**Data lines:**
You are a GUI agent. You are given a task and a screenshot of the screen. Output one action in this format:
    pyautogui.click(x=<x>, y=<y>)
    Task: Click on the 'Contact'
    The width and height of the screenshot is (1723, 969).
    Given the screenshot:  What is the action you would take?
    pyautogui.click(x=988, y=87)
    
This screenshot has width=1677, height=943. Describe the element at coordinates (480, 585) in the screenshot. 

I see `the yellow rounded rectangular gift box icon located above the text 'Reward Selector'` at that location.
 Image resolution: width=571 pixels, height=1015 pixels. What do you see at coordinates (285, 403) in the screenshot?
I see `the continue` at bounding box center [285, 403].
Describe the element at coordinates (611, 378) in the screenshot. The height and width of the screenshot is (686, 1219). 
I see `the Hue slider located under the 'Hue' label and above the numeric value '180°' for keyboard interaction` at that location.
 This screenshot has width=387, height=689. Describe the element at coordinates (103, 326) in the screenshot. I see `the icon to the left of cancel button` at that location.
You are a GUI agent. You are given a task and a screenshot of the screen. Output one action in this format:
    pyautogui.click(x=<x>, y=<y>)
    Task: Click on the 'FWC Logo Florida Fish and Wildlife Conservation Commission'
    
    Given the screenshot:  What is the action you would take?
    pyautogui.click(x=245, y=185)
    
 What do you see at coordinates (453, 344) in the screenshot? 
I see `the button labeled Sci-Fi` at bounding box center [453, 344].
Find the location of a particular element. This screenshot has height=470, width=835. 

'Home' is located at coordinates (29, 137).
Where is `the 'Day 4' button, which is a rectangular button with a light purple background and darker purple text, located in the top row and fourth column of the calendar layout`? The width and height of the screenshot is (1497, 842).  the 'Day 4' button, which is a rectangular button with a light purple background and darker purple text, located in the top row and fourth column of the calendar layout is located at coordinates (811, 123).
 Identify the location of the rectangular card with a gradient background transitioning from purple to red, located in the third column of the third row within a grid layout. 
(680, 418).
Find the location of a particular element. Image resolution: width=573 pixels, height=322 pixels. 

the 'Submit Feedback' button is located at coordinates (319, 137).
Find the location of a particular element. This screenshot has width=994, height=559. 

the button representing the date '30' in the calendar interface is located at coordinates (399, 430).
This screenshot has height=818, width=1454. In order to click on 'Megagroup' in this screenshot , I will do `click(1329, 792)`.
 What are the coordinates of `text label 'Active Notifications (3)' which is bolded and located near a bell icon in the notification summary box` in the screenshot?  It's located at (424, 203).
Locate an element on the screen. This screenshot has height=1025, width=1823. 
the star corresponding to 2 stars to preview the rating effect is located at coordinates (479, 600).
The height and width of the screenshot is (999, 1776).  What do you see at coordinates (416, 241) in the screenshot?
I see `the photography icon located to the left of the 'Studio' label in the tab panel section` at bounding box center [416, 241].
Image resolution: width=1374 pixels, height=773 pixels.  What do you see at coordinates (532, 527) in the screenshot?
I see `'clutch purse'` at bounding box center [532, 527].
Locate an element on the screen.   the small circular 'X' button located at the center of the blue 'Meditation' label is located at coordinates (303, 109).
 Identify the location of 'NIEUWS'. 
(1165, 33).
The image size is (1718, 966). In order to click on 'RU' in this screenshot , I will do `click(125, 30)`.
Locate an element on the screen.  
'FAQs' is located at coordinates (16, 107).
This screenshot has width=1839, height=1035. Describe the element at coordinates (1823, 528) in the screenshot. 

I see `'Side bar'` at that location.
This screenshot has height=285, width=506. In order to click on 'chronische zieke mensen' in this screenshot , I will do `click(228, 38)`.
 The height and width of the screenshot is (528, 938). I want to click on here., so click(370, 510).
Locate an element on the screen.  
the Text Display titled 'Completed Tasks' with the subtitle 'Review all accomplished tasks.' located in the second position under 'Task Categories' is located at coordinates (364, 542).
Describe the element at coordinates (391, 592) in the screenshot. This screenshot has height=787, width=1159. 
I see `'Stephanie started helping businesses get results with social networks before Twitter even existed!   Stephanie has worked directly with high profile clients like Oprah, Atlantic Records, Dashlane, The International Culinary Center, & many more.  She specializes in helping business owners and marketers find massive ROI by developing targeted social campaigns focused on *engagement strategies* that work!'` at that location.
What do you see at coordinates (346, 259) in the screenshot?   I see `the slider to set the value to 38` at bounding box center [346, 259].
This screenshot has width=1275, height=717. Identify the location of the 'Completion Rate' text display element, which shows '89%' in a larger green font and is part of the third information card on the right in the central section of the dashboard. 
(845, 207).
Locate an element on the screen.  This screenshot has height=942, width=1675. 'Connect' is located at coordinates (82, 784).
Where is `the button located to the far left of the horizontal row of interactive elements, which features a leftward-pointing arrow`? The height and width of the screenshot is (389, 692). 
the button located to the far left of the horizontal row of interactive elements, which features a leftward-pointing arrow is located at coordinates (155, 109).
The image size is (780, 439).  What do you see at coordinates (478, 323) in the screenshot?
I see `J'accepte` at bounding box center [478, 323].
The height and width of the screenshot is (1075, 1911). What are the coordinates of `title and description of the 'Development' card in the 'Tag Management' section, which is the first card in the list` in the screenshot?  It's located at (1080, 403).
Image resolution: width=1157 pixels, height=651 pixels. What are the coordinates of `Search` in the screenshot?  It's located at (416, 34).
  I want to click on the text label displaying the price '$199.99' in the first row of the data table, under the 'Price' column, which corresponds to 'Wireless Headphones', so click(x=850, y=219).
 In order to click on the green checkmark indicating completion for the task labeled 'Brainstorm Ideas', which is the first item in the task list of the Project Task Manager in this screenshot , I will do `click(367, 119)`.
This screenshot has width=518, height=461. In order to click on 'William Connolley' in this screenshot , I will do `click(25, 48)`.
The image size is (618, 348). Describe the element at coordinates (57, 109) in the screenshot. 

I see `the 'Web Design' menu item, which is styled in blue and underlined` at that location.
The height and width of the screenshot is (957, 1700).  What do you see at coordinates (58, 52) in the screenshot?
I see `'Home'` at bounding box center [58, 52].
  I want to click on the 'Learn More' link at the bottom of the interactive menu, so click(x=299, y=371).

**Task instructions:**
Rewrite the entries above, replacing every "GUI agent" with "desktop assistant" and changing nothing else.

**Answer:**
You are a desktop assistant. You are given a task and a screenshot of the screen. Output one action in this format:
    pyautogui.click(x=<x>, y=<y>)
    Task: Click on the 'Contact'
    The width and height of the screenshot is (1723, 969).
    Given the screenshot:  What is the action you would take?
    pyautogui.click(x=988, y=87)
    
This screenshot has width=1677, height=943. Describe the element at coordinates (480, 585) in the screenshot. 

I see `the yellow rounded rectangular gift box icon located above the text 'Reward Selector'` at that location.
 Image resolution: width=571 pixels, height=1015 pixels. What do you see at coordinates (285, 403) in the screenshot?
I see `the continue` at bounding box center [285, 403].
Describe the element at coordinates (611, 378) in the screenshot. The height and width of the screenshot is (686, 1219). 
I see `the Hue slider located under the 'Hue' label and above the numeric value '180°' for keyboard interaction` at that location.
 This screenshot has width=387, height=689. Describe the element at coordinates (103, 326) in the screenshot. I see `the icon to the left of cancel button` at that location.
You are a desktop assistant. You are given a task and a screenshot of the screen. Output one action in this format:
    pyautogui.click(x=<x>, y=<y>)
    Task: Click on the 'FWC Logo Florida Fish and Wildlife Conservation Commission'
    
    Given the screenshot:  What is the action you would take?
    pyautogui.click(x=245, y=185)
    
 What do you see at coordinates (453, 344) in the screenshot? 
I see `the button labeled Sci-Fi` at bounding box center [453, 344].
Find the location of a particular element. This screenshot has height=470, width=835. 

'Home' is located at coordinates (29, 137).
Where is `the 'Day 4' button, which is a rectangular button with a light purple background and darker purple text, located in the top row and fourth column of the calendar layout`? The width and height of the screenshot is (1497, 842).  the 'Day 4' button, which is a rectangular button with a light purple background and darker purple text, located in the top row and fourth column of the calendar layout is located at coordinates (811, 123).
 Identify the location of the rectangular card with a gradient background transitioning from purple to red, located in the third column of the third row within a grid layout. 
(680, 418).
Find the location of a particular element. Image resolution: width=573 pixels, height=322 pixels. 

the 'Submit Feedback' button is located at coordinates (319, 137).
Find the location of a particular element. This screenshot has width=994, height=559. 

the button representing the date '30' in the calendar interface is located at coordinates (399, 430).
This screenshot has height=818, width=1454. In order to click on 'Megagroup' in this screenshot , I will do `click(1329, 792)`.
 What are the coordinates of `text label 'Active Notifications (3)' which is bolded and located near a bell icon in the notification summary box` in the screenshot?  It's located at (424, 203).
Locate an element on the screen. This screenshot has height=1025, width=1823. 
the star corresponding to 2 stars to preview the rating effect is located at coordinates (479, 600).
The height and width of the screenshot is (999, 1776).  What do you see at coordinates (416, 241) in the screenshot?
I see `the photography icon located to the left of the 'Studio' label in the tab panel section` at bounding box center [416, 241].
Image resolution: width=1374 pixels, height=773 pixels.  What do you see at coordinates (532, 527) in the screenshot?
I see `'clutch purse'` at bounding box center [532, 527].
Locate an element on the screen.   the small circular 'X' button located at the center of the blue 'Meditation' label is located at coordinates (303, 109).
 Identify the location of 'NIEUWS'. 
(1165, 33).
The image size is (1718, 966). In order to click on 'RU' in this screenshot , I will do `click(125, 30)`.
Locate an element on the screen.  
'FAQs' is located at coordinates (16, 107).
This screenshot has width=1839, height=1035. Describe the element at coordinates (1823, 528) in the screenshot. 

I see `'Side bar'` at that location.
This screenshot has height=285, width=506. In order to click on 'chronische zieke mensen' in this screenshot , I will do `click(228, 38)`.
 The height and width of the screenshot is (528, 938). I want to click on here., so click(370, 510).
Locate an element on the screen.  
the Text Display titled 'Completed Tasks' with the subtitle 'Review all accomplished tasks.' located in the second position under 'Task Categories' is located at coordinates (364, 542).
Describe the element at coordinates (391, 592) in the screenshot. This screenshot has height=787, width=1159. 
I see `'Stephanie started helping businesses get results with social networks before Twitter even existed!   Stephanie has worked directly with high profile clients like Oprah, Atlantic Records, Dashlane, The International Culinary Center, & many more.  She specializes in helping business owners and marketers find massive ROI by developing targeted social campaigns focused on *engagement strategies* that work!'` at that location.
What do you see at coordinates (346, 259) in the screenshot?   I see `the slider to set the value to 38` at bounding box center [346, 259].
This screenshot has width=1275, height=717. Identify the location of the 'Completion Rate' text display element, which shows '89%' in a larger green font and is part of the third information card on the right in the central section of the dashboard. 
(845, 207).
Locate an element on the screen.  This screenshot has height=942, width=1675. 'Connect' is located at coordinates (82, 784).
Where is `the button located to the far left of the horizontal row of interactive elements, which features a leftward-pointing arrow`? The height and width of the screenshot is (389, 692). 
the button located to the far left of the horizontal row of interactive elements, which features a leftward-pointing arrow is located at coordinates (155, 109).
The image size is (780, 439).  What do you see at coordinates (478, 323) in the screenshot?
I see `J'accepte` at bounding box center [478, 323].
The height and width of the screenshot is (1075, 1911). What are the coordinates of `title and description of the 'Development' card in the 'Tag Management' section, which is the first card in the list` in the screenshot?  It's located at (1080, 403).
Image resolution: width=1157 pixels, height=651 pixels. What are the coordinates of `Search` in the screenshot?  It's located at (416, 34).
  I want to click on the text label displaying the price '$199.99' in the first row of the data table, under the 'Price' column, which corresponds to 'Wireless Headphones', so click(x=850, y=219).
 In order to click on the green checkmark indicating completion for the task labeled 'Brainstorm Ideas', which is the first item in the task list of the Project Task Manager in this screenshot , I will do `click(367, 119)`.
This screenshot has width=518, height=461. In order to click on 'William Connolley' in this screenshot , I will do `click(25, 48)`.
The image size is (618, 348). Describe the element at coordinates (57, 109) in the screenshot. 

I see `the 'Web Design' menu item, which is styled in blue and underlined` at that location.
The height and width of the screenshot is (957, 1700).  What do you see at coordinates (58, 52) in the screenshot?
I see `'Home'` at bounding box center [58, 52].
  I want to click on the 'Learn More' link at the bottom of the interactive menu, so click(x=299, y=371).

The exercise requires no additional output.